Maralyn Gill has been living with HIV/AIDS since 2004. And as the executive director of Let’s Kick ASS — Eugene, she wants to call attention to the experiences of long-term AIDS survivors and wants people to know more about what it means to live with HIV/AIDS.
The ASS in Let’s Kick ASS stands for AIDS Survivor Syndrome, Gill says, and she tells Eugene Weekly that symptoms of the syndrome include isolation, depression, survivor guilt and more.
And she says it’s not limited to those who were diagnosed with HIV. People who have lost partners and family members to the AIDS epidemic but don’t have the disease can also develop the symptoms.

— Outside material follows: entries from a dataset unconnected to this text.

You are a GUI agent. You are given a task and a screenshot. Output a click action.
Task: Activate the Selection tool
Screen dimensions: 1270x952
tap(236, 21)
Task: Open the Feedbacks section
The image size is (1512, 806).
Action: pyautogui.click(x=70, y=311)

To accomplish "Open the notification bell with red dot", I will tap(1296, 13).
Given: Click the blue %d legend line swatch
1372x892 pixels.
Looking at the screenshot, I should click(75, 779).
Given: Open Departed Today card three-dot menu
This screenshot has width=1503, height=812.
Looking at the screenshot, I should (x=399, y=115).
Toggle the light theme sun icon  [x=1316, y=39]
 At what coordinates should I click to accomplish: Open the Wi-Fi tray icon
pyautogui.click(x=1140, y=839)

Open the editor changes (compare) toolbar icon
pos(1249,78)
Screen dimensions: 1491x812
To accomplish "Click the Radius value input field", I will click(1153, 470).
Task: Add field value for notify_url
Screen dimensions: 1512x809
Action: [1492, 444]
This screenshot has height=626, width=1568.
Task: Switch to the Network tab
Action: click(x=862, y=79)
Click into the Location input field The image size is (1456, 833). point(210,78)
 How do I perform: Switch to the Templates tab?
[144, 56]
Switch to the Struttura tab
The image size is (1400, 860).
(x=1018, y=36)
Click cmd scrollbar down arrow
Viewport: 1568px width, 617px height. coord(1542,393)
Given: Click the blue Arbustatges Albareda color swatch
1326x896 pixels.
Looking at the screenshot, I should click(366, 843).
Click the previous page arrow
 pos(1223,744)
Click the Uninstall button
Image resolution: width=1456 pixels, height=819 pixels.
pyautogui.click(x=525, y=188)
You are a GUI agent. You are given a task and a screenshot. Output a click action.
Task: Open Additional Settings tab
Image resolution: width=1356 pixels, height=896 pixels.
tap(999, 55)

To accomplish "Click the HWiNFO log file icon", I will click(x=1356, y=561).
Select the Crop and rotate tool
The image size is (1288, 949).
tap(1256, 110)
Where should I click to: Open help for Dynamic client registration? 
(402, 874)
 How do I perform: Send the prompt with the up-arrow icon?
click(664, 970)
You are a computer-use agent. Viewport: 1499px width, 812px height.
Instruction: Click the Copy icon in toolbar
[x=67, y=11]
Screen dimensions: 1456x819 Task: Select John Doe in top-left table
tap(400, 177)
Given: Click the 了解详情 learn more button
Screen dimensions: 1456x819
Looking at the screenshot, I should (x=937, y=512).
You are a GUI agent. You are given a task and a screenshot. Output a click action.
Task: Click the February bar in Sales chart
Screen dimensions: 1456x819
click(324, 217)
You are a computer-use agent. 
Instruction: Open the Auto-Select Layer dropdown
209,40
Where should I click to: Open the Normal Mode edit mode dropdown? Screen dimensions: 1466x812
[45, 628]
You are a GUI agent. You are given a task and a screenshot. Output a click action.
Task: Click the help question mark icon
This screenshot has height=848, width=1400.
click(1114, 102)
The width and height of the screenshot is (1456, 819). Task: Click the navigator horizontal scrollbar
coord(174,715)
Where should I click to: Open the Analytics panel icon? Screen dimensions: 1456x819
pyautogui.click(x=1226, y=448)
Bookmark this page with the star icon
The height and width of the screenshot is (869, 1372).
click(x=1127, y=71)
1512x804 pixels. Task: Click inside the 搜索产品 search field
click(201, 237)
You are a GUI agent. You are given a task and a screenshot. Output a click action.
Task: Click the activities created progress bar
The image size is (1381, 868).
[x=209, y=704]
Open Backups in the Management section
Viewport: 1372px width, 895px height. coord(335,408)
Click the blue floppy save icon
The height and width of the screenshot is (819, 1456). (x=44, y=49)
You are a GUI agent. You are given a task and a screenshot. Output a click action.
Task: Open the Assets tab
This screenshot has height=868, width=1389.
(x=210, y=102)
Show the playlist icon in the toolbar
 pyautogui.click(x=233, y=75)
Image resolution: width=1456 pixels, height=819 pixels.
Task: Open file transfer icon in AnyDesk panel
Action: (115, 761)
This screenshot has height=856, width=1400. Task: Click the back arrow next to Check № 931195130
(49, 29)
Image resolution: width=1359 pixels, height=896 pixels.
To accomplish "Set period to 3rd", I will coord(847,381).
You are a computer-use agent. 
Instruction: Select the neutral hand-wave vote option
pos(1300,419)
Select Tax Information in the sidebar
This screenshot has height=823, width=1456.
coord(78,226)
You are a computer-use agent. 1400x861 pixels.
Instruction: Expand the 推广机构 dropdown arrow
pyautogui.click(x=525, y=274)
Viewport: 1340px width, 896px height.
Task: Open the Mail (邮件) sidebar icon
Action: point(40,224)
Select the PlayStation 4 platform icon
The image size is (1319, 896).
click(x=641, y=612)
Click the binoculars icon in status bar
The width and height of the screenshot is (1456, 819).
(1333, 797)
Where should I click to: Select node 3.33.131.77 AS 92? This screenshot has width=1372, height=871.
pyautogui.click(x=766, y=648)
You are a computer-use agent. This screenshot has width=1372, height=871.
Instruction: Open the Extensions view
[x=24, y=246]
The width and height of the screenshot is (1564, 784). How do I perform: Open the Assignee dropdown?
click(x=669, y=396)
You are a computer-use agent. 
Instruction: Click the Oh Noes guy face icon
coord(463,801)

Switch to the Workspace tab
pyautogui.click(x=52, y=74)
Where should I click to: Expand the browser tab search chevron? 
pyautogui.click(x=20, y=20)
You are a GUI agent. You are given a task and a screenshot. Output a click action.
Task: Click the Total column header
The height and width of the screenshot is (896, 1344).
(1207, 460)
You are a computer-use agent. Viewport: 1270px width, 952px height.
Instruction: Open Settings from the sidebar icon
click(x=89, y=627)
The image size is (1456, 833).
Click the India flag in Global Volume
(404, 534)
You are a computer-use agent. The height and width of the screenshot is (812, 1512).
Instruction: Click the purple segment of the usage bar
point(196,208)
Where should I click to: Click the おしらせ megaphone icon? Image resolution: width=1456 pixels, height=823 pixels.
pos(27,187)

Gill is a 62-year-old mother of three and grandmother of 10 and was diagnosed with HIV in 2004 while living in Belize. She says got the disease from her husband, who is now deceased, and the stigma cost her the restaurant she ran there, Rasta Pasta.
By the time she moved to Portland in 2008, Gill had full-blown AIDS.
In Portland, she received more up-to-date medications than had been available to her in Central America and had access to primary care doctors who were also HIV/AIDS specialists. That’s important, she says, given HIV patients’ complex medical histories and is not available in Eugene.
According to Gill, long-term survivors are those diagnosed 10-plus years and their partners, lovers, family, friends and caregivers, including those who are HIV-negative.
“We also include folks 50-plus aging with HIV/AIDS,” she says. The local Let’s Kick ASS chapter has about 10 active members, she says.
June 5 is Long Term Survivors Awareness Day. The Eugene chapter of Let’s Kick ASS Oregon is hosting a lunch at HIV Alliance 11 am to 1 pm June 9. Those living with HIV/AIDS, those who have lost loved ones due to the epidemic or people who just want to learn more are invited to come.
“Our goal is to help get folks out of isolation and combat depression and anxiety by hosting weekly social groups and other events and gatherings,” Gill says.
HIV is not as talked about as it once was, she says, but it continues to infect people. Thanks to the opioid epidemic HIV is on the rise, especially in states with no needle exchanges. New medications mean that HIV and AIDS patients can live long lives, but they also mean that “HIV is getting quieter,” she says. “They make it sound like its diabetes, and it’s not.”